SPSS Syntax Part 4: Double Entry Comparison
When entering data, mistakes inevitably happen. The wrong number was pressed, the selected cell was in the wrong row, or any number of things can potentially happen. To catch these mistakes so they can be corrected, double entry of data is fairly common. Once entered twice, the two sets of data can be compared to see if there are any differences, and the items that have a difference can be checked a third time to ensure accuracy. But checking double entry manually, especially for a large database, is unrealistic. Instead, you can use SPSS syntax to do the comparison for you!
In order to have SPSS syntax do the comparison, we first want to have the first and second entry data in the same database. Typically I will have one database that has the actual variable names, then another database that has "_2ndentry" appended to the end of the variable names (except for the ID variable). You can use whatever naming procedure you prefer, as long as you can easily refer to the first and second entry of the same variable easily. Then, you just merge the two databases into one (using Data > Merge Files > Add Variables...) matching by the ID variable.
Once merged, you're ready to prepare the syntax for the comparison! Let's take a look at the framework of the SPSS syntax, then break down what each part does:
DO REPEAT var_1st = variable1 variable2 /var_2nd = variable1_2ndentry variable2_2ndentry /var_test = variable1_test variable2_test. RECODE var_1st var_2nd (MISSING = -888). DO IF (var_1st = var_2nd). COMPUTE var_test = 0. ELSE. COMPUTE var_test = 999. END IF. RECODE var_1st var_2nd (-888 = SYSMIS). END REPEAT. COUNT num_errors = variable1_test variable2_test (999). EXECUTE.

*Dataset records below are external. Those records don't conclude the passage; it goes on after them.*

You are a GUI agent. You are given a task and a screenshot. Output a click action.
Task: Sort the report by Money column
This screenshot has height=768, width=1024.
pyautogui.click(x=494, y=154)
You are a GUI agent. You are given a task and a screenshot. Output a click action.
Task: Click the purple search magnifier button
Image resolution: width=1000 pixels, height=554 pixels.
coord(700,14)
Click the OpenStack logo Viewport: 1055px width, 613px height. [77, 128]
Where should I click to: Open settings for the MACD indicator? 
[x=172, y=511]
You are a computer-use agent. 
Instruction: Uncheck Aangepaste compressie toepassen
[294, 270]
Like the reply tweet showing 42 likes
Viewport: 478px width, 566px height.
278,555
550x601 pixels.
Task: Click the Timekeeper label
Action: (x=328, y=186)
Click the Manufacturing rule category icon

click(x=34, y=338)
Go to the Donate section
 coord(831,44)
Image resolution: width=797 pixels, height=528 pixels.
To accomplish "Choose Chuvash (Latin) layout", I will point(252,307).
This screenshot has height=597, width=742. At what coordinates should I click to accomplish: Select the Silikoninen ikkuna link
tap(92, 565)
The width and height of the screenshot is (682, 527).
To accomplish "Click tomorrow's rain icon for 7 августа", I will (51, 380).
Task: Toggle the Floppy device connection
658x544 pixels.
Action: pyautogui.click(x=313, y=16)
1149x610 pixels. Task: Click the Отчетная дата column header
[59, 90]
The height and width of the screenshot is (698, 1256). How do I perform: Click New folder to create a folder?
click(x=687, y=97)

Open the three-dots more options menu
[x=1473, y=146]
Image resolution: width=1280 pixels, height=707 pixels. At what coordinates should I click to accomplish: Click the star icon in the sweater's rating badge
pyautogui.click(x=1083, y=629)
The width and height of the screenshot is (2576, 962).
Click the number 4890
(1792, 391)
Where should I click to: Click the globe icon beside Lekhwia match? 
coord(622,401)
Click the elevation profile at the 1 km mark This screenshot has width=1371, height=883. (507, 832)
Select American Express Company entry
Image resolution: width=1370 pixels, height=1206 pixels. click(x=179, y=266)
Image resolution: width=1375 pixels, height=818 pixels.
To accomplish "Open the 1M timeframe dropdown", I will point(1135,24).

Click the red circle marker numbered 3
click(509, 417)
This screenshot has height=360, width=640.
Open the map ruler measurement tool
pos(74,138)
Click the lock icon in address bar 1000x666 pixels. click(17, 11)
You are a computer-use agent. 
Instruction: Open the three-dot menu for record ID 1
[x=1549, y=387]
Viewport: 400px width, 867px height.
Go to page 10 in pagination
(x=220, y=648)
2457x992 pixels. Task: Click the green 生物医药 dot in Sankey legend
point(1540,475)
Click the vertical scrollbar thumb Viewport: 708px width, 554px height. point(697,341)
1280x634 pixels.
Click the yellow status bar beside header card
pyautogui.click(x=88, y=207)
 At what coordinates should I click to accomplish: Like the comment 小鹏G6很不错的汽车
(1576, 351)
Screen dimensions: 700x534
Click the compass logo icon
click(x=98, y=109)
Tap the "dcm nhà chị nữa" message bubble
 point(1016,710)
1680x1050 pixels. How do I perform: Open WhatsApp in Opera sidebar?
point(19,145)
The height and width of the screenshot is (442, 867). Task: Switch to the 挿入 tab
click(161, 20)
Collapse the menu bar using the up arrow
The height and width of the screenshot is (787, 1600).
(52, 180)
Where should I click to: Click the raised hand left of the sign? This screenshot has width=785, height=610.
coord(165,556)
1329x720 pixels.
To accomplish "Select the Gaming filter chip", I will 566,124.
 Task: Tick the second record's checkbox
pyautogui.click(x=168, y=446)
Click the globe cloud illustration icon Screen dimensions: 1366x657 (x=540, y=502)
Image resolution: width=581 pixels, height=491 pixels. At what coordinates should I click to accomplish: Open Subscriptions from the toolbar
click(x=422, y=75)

Alright, there's a lot there, so let's break it down:
DO REPEAT var_1st = variable1 variable2 /var_2nd = variable1_2ndentry variable2_2ndentry /var_test = variable1_test variable2_test. END REPEAT.
DO REPEAT tells SPSS that you want to start a loop. Loops are a way to repeat the same bit of calculation over and over until it reaches the specified end. In this case, we're telling SPSS to do a loop (everything from DO REPEAT to END REPEAT) until it reaches the end of the variable list. You can include as many variables as you want in the list, I just have two for the sake of making the code shorter.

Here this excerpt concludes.